SIMD on Windows

Sat Jun 29 11:32:52 PDT 2013

On Saturday, 29 June 2013 at 17:57:20 UTC, Jonathan Dunlap wrote:
> I've updated the project with your suggestions at 
> http://dpaste.dzfl.pl/fce2d93b but still get the same 
> performance. Vectors defined in the benchmark function body, no 
> function calling overhead, etc. See some of my comments below 
> btw:
>
>> First of all, calcSIMD and calcScalar are virtual functions so 
>> they can't be inlined, which prevents any further optimization.
>
> For the dlang docs: Member functions which are private or 
> package are never virtual, and hence cannot be overridden.
>
>> So my guess is that the first four multiplications and the 
>> second four multiplications in calcScalar are done in 
>> parallel. ... The reason it's faster is that gdc replaces 
>> multiplication by 2 with addition and omits multiplication by 
>> 1.
>
> I've changed the multiplies of 2 and 1 to 2.1 and 1.01 
> respectively. Still no performance difference between the two 
> for me.

The multiples 2 and 1 were the reason why the scalar code 
performs a little bit better than SIMD code when compiled with 
GDC. The main reason why scalar code isn't much slower than SIMD 
code is instruction level parallelism. Because the first four 
operation in calcScalar are independent (none of them depends on 
the result of any of the other three) modern x86-64 processors 
can execute them in parallel. Because of that, the speed of your 
program is limited by instruction latency and not throughput. 
That's why it doesn't really make a difference that the scalar 
version does four times as many operations.

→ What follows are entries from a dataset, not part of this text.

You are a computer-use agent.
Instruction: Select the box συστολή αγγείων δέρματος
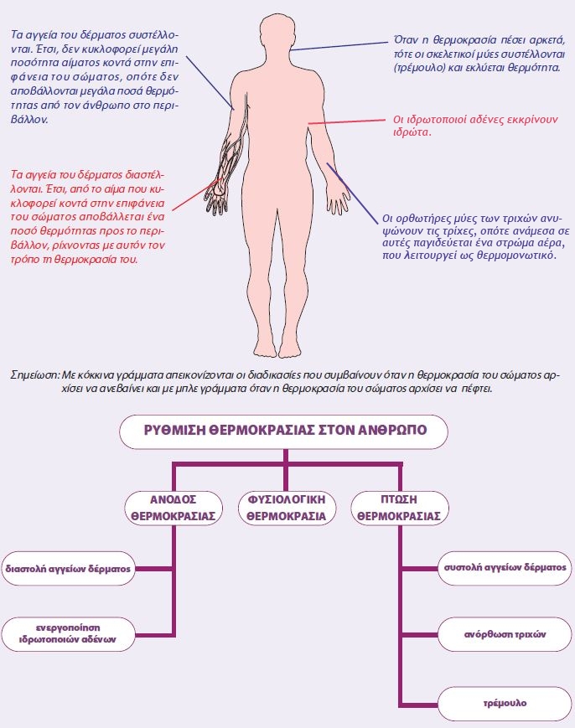(505, 567)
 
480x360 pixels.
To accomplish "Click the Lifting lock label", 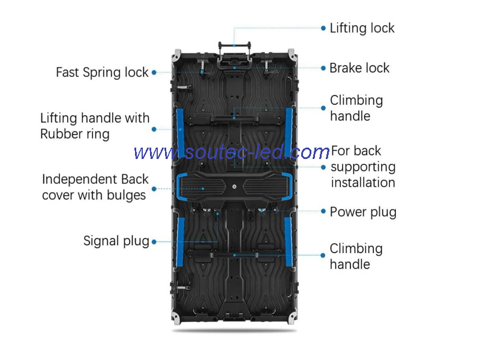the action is coord(362,28).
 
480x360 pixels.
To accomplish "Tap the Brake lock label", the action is coord(359,68).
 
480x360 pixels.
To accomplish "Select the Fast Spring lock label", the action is coord(102,73).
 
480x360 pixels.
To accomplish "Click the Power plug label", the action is coord(363,212).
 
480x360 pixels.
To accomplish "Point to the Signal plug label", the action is coord(116,241).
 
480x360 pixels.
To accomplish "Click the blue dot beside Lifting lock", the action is coord(323,28).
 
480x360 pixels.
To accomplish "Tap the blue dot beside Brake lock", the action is coord(323,68).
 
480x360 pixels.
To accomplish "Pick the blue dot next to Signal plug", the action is coord(154,242).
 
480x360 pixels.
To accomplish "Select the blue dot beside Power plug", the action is coord(323,211).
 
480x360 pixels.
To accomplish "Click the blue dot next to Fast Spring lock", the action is coord(154,73).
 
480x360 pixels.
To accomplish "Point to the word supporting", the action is coord(363,167).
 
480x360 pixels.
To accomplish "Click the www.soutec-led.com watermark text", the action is coord(232,152).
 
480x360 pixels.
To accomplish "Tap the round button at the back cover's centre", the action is coord(234,187).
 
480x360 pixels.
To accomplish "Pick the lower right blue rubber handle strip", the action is coord(289,241).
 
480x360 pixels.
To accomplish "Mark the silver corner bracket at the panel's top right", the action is coord(292,55).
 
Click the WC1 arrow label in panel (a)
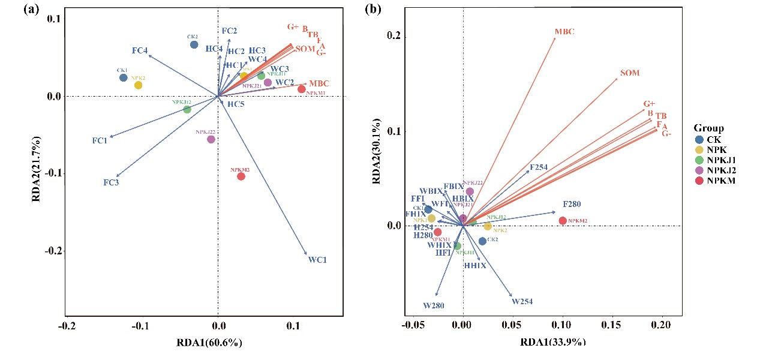click(x=317, y=260)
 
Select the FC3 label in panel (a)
click(x=111, y=182)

You can also make advantage of instruction level parallelism when 
using SIMD. For example, I get about the same number of 
iterations per second for the following two functions (when using 
GDC):

         import gcc.attribute;

	@attribute("forceinline") void calcSIMD1() {

		s0 = s0 * i0;

		s0 = s0 * d0;

		s1 = s1 * i1;

		s1 = s1 * d1;

		s2 = s2 * i2;

		s2 = s2 * d2;

		s3 = s3 * i3;

		s3 = s3 * d3;

	}

	@attribute("forceinline") void calcSIMD2() {

		s0 = s0 * i0;

		s0 = s0 * d0;
	}

By the way, if performance is very important to you, you should 
try GDC (or LDC, but I don't think LDC is currently fully usable 
on Windows).